If you are suddenly at the receiving end of the police seizing items from your home without a warrant, you may be wondering whether they are legally allowed to do so. In fact there are occasions when this is a legitimate action for police to take. If you are having problems with this sort of situation, it may be a good idea to speak to a San Diego Criminal Lawyer.

In the meantime, we are going to take a look at plain view search and seizure. We are going to explain what it is, and look at two cases which should help make things a little clearer.

What is plain view search and seizure?

Most of the time the police require a warrant in order to seize items from your premises; and they can only normally seize items that relate directly to the warrant. The exception to this is when plain view search and seizure comes into play.

This applies when a police officer sees an item that they believe to be evidence or contraband. The viewing has to be of an item which is in plain sight, without being touched. The sighting also has to be made from an area where the police officer is legally allowed to be. If the criteria are satisfied, the police are allowed to seize items to which the sighting applies, without a warrant being in place.

Horton vs California

This was a case in which it was found that plain view search and seizure was used correctly.

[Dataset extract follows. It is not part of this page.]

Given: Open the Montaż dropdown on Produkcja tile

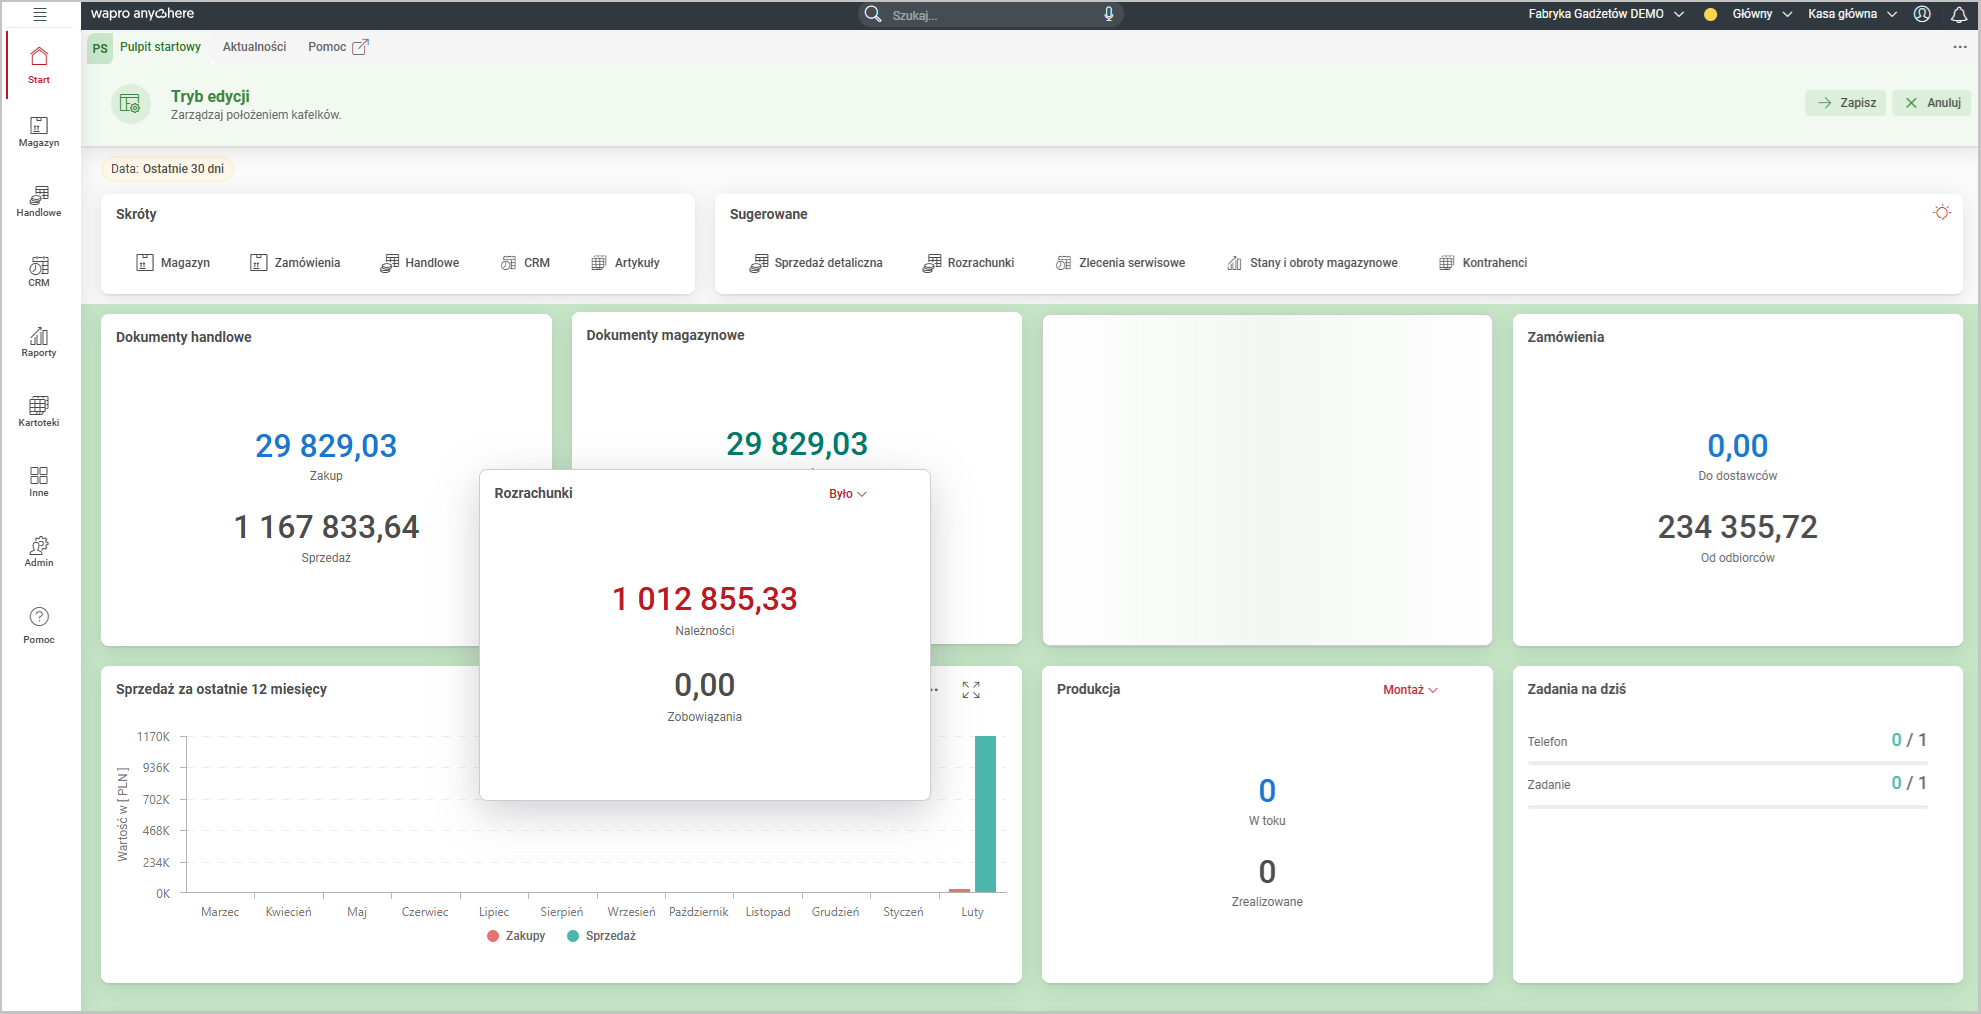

The police were issued with a warrant to search premises for the proceeds of a robbery. Whilst the search was taking place, police noticed weapons that had been used in the robbery, in plain sight. It was argued by Horton that the police knew about the weapons before they entered the premises. This meant that the discovery had not been an inadvertent one. It was at this point that the courts used the case to clarify that the discovery of items did not have to be inadvertent. All that was necessary was that the police were on the premises lawfully, that the items were in plain sight and that they could immediately be recognized as evidence of the crime.

Arizona vs Hicks

This case had a different type of outcome, as far as the police were concerned. They were investigating a shooting, and entered an apartment where the bullet had been fired from. While in the apartment, one of the police officers moved an expensive stereo system so that he could see the serial numbers on it, and then seized it. The system was found to have been stolen during a robbery, but the court found that the police officer should not have moved the system, as he had no reason to suspect it was contraband just by looking at it.

Hopefully, you can now see what plain view search and seizure is all about and what you need to consider if you are ever affected by it.